注目すべきは、このフレームワーク内では、単純な回帰モデルは、すでに以前のアプローチよりも優れています。
- 参考スコア(独自算出の注目度): 16.986704284824363
- License: http://creativecommons.org/licenses/by/4.0/
- Abstract: Crystalline structure prediction is an essential prerequisite for designing materials with targeted properties. Yet, it is still an open challenge in materials design and drug discovery.
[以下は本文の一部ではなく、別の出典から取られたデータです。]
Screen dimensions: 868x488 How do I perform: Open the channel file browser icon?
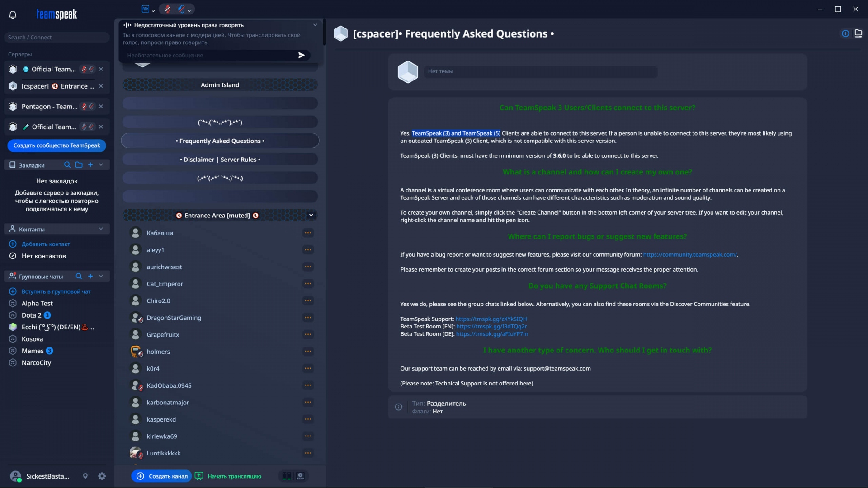(x=859, y=33)

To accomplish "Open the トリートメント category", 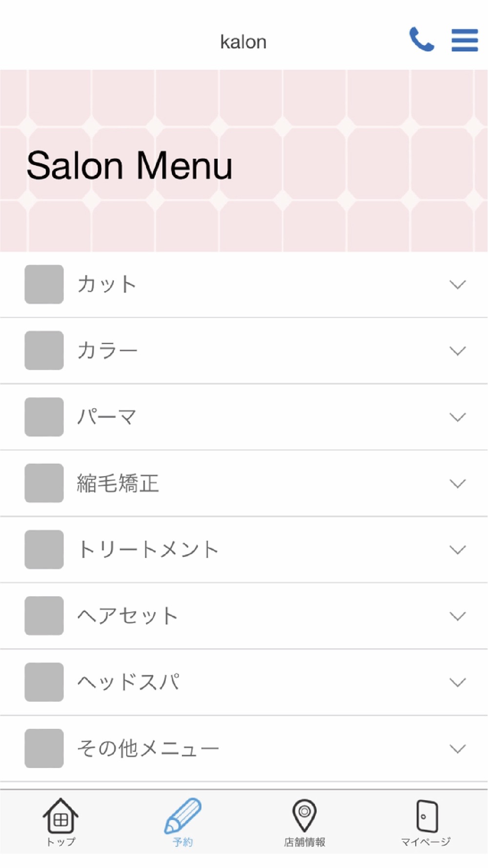I will point(147,550).
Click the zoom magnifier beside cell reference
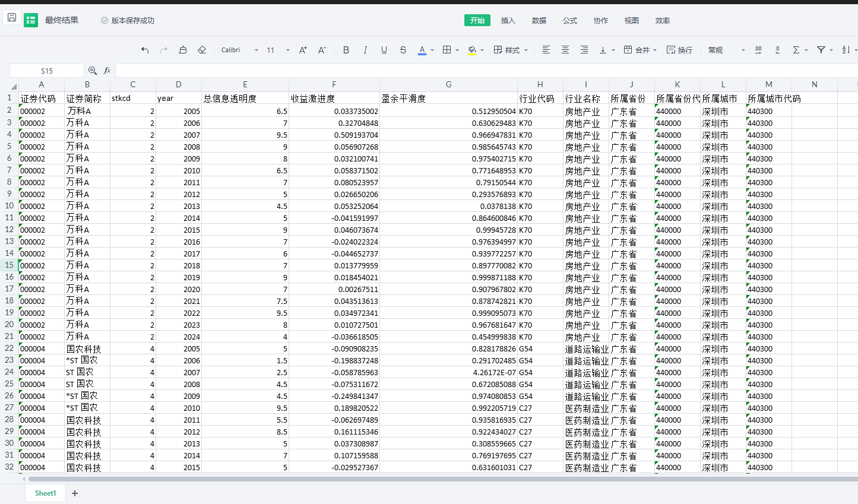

Despite recent advances in computational materials science, accurately predicting three-dimensional non-polymeric crystal structures remains elusive. In this work, we focus on the molecular assembly problem, where a set $\mathcal{S}$ of identical rigid molecules is packed to form a crystalline structure. Such a simplified formulation provides a useful approximation to the actual problem. However, while recent state-of-the-art methods have increasingly adopted sophisticated techniques, the underlying learning objective remains ill-posed. We propose a better formulation that introduces a loss function capturing key geometric molecular properties while ensuring permutation invariance over $\mathcal{S}$. Remarkably, we demonstrate that within this framework, a simple regression model already outperforms prior approaches, including flow matching techniques, on the COD-Cluster17 benchmark, a curated non-polymeric subset of the Crystallography Open Database (COD).
- Abstract(参考訳): 結晶構造予測は, ターゲット特性を持つ材料の設計に必須の前提条件である。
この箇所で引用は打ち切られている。